I have a dataset, df, and I wanted to measure some column-wise indicators. I want to extract the proportion of instances of value 1 in my var4 column, and also measure the mean of var3, and finally return them as text. I need to do that by creating a function and I did try with my basic understanding of R and dplyr, but I got errors. I would appreciate if anyone could let me know a better way to formulate my function.
library(dplyr)
set.seed(1)
ch <- sample(LETTERS[1:5], size = 20, replace = TRUE)
cls <- sample(c("CLASS ONE", "CLASS TWO"), size = 20, replace = TRUE)
var1 <- sample(1:20, size = 20, replace = TRUE)
var2 <- sample(20:40, size = 20, replace = TRUE)
var3 <- sample(40:60, size = 20, replace = TRUE)
var4 <- sample(c(0,1), size = 20, replace = TRUE)
df <- data.frame(ch, cls, var1, var2, var3, var4, stringsAsFactors = TRUE)
funcA <- function(col1, col2) {
# for measuring percentage of col1== 1 in length of col1
select1 = df %>% select(col1) %>% filter(col1 == 1)

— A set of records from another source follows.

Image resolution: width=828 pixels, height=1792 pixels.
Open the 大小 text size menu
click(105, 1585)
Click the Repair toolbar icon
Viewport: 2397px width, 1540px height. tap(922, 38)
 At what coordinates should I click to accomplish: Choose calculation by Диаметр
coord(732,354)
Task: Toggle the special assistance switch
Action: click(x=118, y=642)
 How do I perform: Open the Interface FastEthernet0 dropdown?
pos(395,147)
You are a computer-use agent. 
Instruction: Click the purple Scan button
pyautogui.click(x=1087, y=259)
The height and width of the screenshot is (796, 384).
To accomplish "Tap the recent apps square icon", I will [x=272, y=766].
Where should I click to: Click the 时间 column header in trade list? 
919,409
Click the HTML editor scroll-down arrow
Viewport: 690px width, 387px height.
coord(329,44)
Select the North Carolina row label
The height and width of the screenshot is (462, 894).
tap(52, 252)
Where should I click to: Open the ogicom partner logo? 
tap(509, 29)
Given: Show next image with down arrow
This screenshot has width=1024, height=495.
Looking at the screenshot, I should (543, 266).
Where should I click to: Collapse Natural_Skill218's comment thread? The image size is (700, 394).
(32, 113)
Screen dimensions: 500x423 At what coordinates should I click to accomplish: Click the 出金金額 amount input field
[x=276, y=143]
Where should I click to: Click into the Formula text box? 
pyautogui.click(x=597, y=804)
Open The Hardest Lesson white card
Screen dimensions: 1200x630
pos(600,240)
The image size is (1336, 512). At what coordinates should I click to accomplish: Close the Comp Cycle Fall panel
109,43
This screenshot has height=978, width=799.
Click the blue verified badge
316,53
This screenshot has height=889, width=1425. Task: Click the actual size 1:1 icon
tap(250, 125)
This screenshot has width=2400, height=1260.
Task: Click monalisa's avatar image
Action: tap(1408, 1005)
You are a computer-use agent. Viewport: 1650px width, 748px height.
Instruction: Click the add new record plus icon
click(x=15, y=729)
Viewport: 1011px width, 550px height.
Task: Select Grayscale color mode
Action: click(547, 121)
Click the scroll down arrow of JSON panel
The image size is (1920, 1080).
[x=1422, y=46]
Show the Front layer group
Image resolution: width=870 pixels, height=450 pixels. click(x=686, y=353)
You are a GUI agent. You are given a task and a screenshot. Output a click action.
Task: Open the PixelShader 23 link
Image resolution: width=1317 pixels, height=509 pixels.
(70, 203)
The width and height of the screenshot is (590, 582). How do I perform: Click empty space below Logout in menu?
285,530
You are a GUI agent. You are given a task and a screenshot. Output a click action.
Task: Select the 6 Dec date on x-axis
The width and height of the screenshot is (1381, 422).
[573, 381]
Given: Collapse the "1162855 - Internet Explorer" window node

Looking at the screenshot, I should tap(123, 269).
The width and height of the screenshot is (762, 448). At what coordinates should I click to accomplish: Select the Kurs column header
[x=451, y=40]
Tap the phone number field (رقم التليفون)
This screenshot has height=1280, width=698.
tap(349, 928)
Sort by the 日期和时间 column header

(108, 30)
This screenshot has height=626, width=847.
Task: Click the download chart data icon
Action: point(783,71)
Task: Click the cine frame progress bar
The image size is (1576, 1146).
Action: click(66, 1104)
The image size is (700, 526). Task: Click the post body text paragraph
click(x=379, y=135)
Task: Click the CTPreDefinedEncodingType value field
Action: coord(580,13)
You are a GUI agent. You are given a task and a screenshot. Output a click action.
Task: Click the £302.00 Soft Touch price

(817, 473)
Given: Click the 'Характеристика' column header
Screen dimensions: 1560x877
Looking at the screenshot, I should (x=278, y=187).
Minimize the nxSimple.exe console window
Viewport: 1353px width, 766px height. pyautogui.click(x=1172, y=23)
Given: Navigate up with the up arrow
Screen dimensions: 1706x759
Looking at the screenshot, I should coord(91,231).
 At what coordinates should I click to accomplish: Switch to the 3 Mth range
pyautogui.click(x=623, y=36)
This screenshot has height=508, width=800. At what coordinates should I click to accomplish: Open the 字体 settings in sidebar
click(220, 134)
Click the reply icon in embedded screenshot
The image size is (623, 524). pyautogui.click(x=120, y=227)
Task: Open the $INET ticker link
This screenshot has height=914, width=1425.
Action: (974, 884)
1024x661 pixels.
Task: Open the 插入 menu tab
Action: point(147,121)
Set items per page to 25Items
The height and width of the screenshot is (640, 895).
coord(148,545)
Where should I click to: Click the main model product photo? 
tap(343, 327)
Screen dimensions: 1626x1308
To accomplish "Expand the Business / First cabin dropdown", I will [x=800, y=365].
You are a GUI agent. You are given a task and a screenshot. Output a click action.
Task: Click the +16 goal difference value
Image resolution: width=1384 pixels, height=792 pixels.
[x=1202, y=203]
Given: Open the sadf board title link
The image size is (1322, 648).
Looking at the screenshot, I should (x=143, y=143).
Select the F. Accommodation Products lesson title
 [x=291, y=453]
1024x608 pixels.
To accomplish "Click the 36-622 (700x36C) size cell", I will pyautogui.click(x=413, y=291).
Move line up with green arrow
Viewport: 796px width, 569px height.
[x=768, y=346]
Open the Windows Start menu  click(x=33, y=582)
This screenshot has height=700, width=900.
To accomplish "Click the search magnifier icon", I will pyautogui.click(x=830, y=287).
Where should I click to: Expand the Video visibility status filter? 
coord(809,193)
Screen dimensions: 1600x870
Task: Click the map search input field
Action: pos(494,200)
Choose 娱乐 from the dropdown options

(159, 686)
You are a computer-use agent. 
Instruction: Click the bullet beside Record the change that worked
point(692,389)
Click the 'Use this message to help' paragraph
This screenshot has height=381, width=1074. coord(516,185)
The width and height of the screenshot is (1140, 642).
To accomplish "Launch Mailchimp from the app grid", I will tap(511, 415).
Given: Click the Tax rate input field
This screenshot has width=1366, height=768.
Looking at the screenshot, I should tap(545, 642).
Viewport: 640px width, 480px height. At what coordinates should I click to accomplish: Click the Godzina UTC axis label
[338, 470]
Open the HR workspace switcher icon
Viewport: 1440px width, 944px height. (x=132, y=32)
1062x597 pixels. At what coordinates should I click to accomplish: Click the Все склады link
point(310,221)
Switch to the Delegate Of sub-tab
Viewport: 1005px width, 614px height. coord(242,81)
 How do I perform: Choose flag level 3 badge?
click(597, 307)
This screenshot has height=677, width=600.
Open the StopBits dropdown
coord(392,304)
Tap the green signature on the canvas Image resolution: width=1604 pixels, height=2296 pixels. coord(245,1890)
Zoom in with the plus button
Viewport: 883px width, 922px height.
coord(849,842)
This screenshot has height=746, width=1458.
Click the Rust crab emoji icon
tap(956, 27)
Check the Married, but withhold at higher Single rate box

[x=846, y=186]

prop1 = (length(selected$col1)/length(df$col1))*100
# for measuring median of col2
select2 = df %>% select(col2)
avg = mean(select2)
# pasting them in texts
paste("The percentage of value 1 in", "col1", "is: ", prop1)
paste("The mean value of", "col2", "is: ", avg)
}
funcA(var4, var3)
>Solution :
Here’s an option that also uses glue:
library(dplyr)
library(glue)
set.seed(1)
ch <- sample(LETTERS[1:5], size = 20, replace = TRUE)
cls <- sample(c("CLASS ONE", "CLASS TWO"), size = 20, replace = TRUE)
var1 <- sample(1:20, size = 20, replace = TRUE)
var2 <- sample(20:40, size = 20, replace = TRUE)
var3 <- sample(40:60, size = 20, replace = TRUE)
var4 <- sample(c(0,1), size = 20, replace = TRUE)
df <- data.frame(ch, cls, var1, var2, var3, var4, stringsAsFactors = TRUE)
funcA <- function(col1, col2) {
select1 <- df %>%
reframe(
prop = prop.table(table({{col1}})),
avg = mean({{col2}})
)
out <- list(
prop = paste0("The percentage of value 1 in ", as.list(match.call())[[2]], " is: ", unique(select1$prop)),
percent = paste0("The mean value of ", as.list(match.call())[[3]], " is: ", unique(select1$avg))
)
glue::glue_collapse(out, sep = "\n\n")
}
funcA(var4, var3)
#> The percentage of value 1 in var4 is: 0.5
#>
#> The mean value of var3 is: 51.1